Megalithic tomb - wedge tomb, Lugdoon, Co. Sligo
Co. Sligo |
Megalithic Tombs
On a stretch of County Sligo's landscape sits a wedge tomb, one of the most widespread yet least understood tomb types left by Ireland's prehistoric communities.
Wedge tombs, so called because their burial chambers taper in both height and width from front to back, were constructed during the late Neolithic and into the early Bronze Age, roughly between 2500 and 2000 BC. They are found in their greatest concentrations along the Atlantic seaboard, and Sligo, with its layered prehistoric landscape, holds a notable share of them.

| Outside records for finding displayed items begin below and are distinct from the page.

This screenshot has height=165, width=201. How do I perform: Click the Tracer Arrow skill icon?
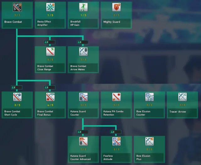[x=182, y=97]
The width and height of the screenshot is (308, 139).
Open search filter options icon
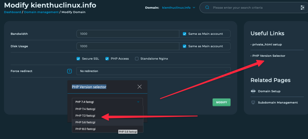302,8
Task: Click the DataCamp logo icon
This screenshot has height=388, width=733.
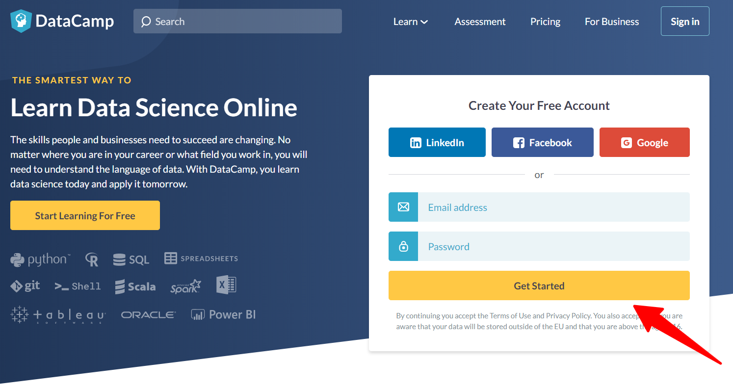Action: (21, 21)
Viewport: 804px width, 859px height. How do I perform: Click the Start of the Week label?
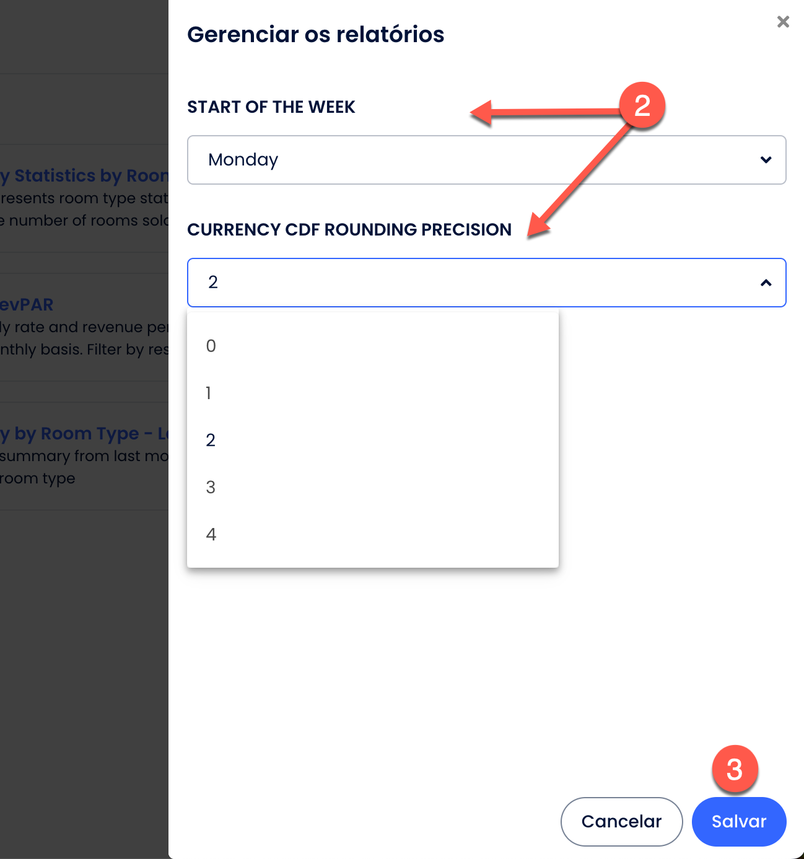point(271,107)
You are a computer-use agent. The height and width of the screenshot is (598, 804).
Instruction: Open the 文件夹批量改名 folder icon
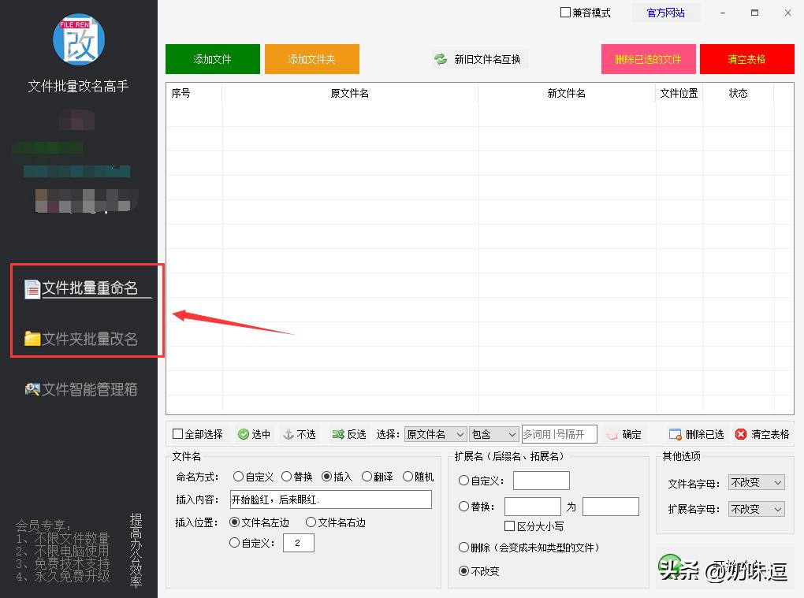32,340
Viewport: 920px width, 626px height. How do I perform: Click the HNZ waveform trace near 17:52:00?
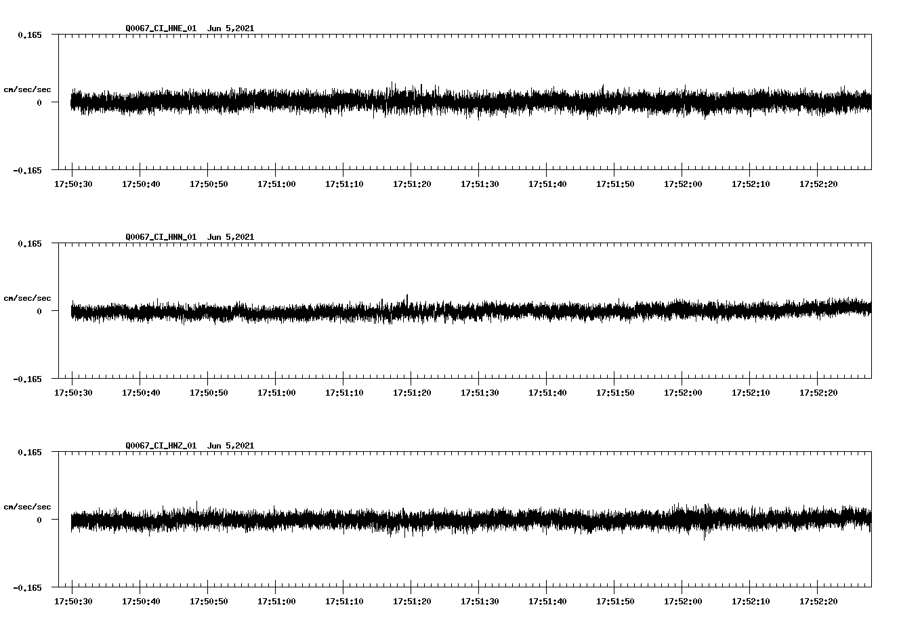[x=684, y=520]
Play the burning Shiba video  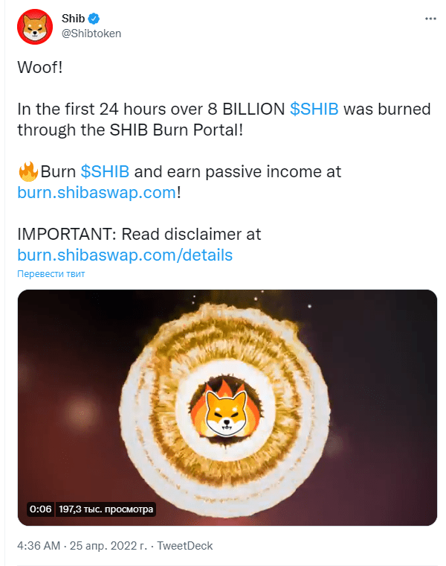click(227, 407)
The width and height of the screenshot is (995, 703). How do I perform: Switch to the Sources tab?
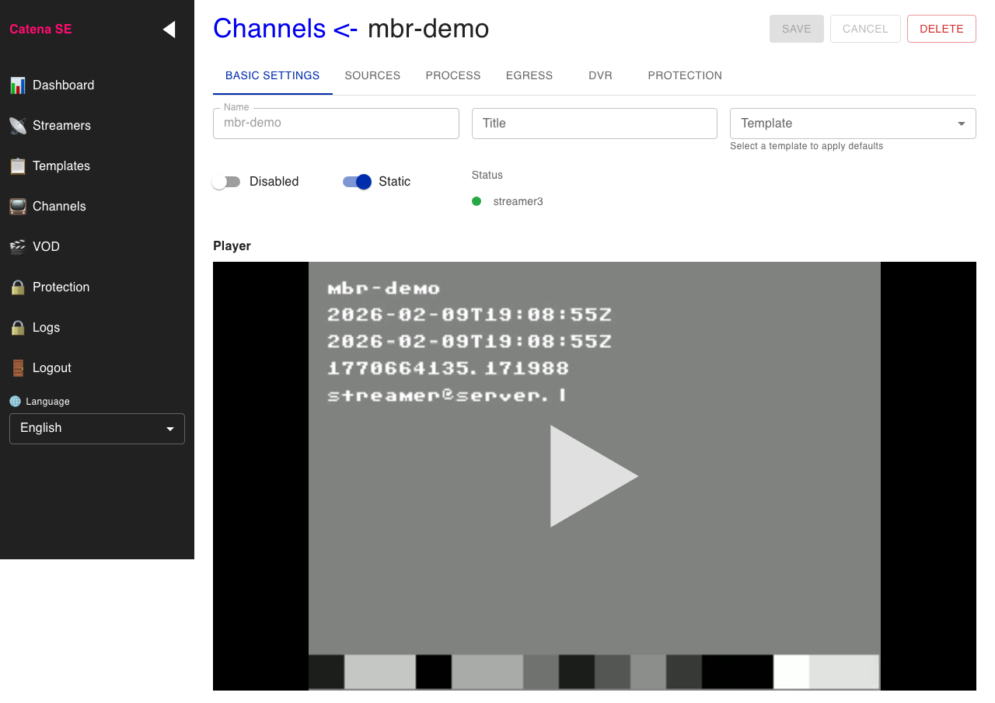click(x=372, y=76)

The Lugdoon example is documented in Seán Ó Nualláin's Survey of the Megalithic Tombs of Ireland, Volume V, covering County Sligo, published by the Stationery Office in Dublin in 1989. Ó Nualláin's county-by-county survey remains one of the foundational works for understanding the distribution and structural variety of Ireland's megalithic monuments, and the Sligo volume in particular maps a county exceptionally dense with prehistoric remains. Wedge tombs in this region were likely used for collective burial, possibly with ritual or territorial significance for the farming communities who built them, though the specifics of how and by whom any individual tomb was used are rarely recoverable from the archaeological record alone.